Copy the records from the line containing "Given: Select the DEMO-75 row checkbox" through the end of the records, both ends included, substituting "Directive" for "Instruction" and changing nothing else. Leave the pictures out of your copy.

━━━

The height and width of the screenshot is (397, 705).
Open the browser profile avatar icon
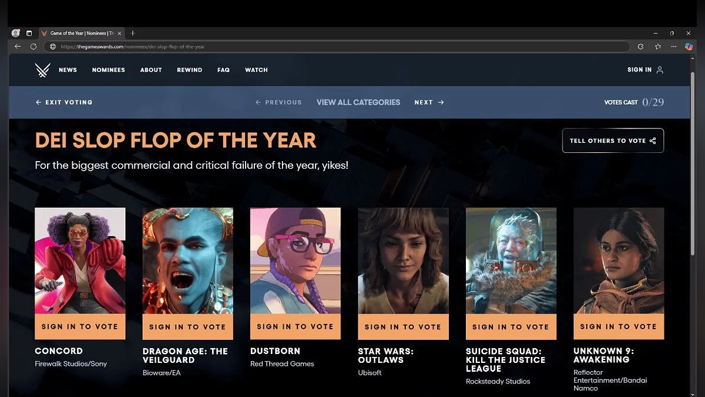pos(16,34)
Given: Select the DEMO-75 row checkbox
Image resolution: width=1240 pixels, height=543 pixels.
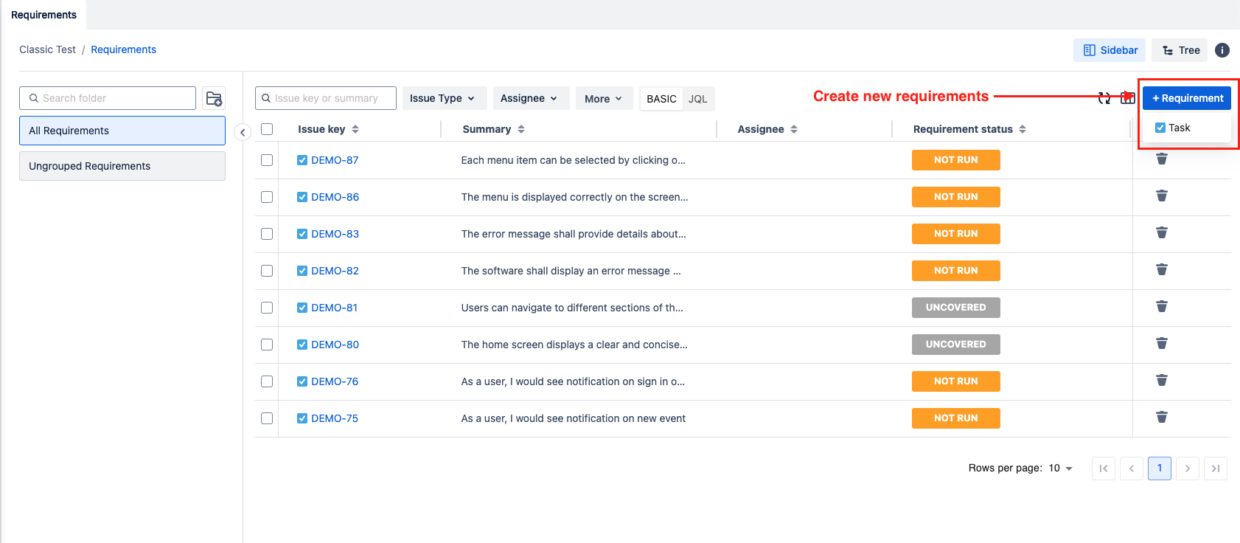Looking at the screenshot, I should 267,418.
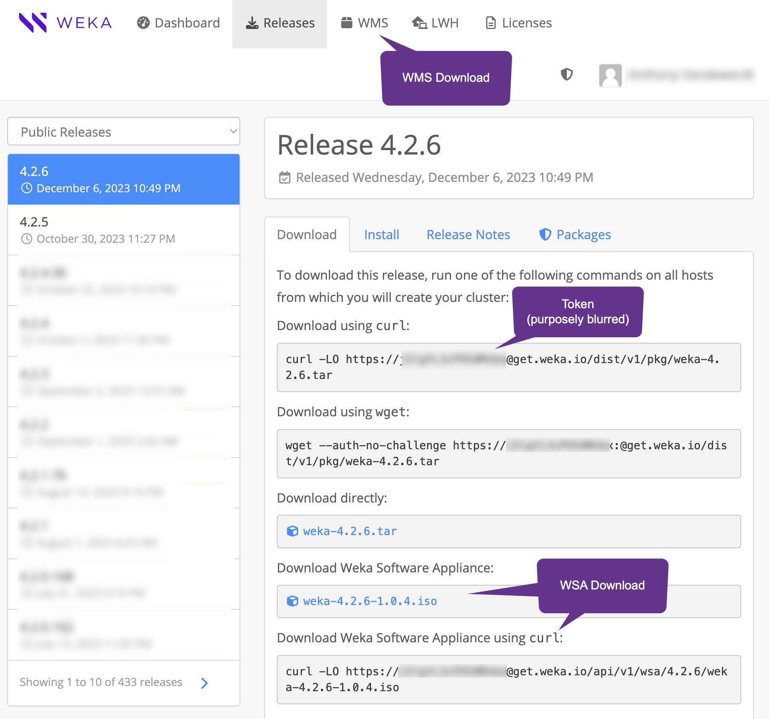Screen dimensions: 769x719
Task: Click the LWH cloud icon
Action: click(x=419, y=23)
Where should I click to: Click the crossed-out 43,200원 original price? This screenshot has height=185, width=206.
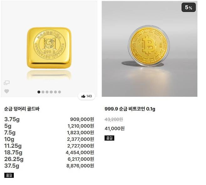[113, 119]
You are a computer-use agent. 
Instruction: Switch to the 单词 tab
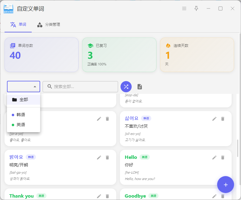18,25
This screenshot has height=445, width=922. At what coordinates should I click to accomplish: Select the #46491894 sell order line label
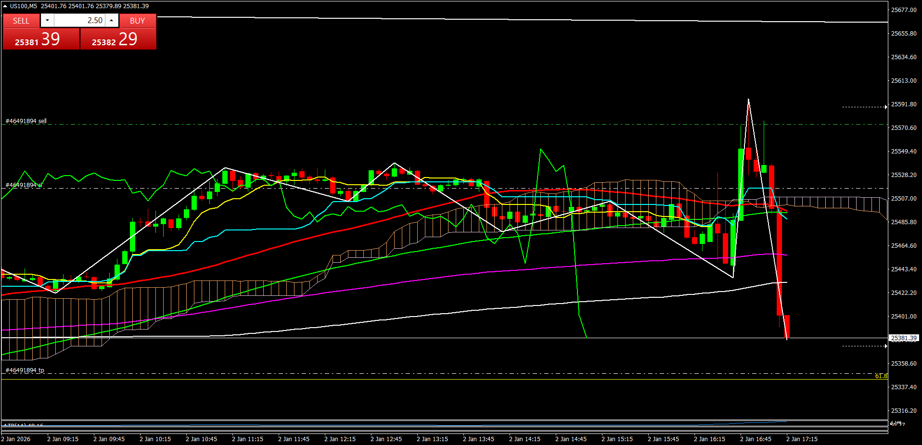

━━━

THE REPLY:
Given: Select the DEMO-75 row checkbox
Image resolution: width=1240 pixels, height=543 pixels.
Looking at the screenshot, I should 267,418.
Screen dimensions: 769x719
Task: Click the LWH cloud icon
Action: click(x=419, y=23)
Where should I click to: Click the crossed-out 43,200원 original price? This screenshot has height=185, width=206.
[113, 119]
You are a computer-use agent. 
Directive: Switch to the 单词 tab
18,25
This screenshot has height=445, width=922. At what coordinates should I click to accomplish: Select the #46491894 sell order line label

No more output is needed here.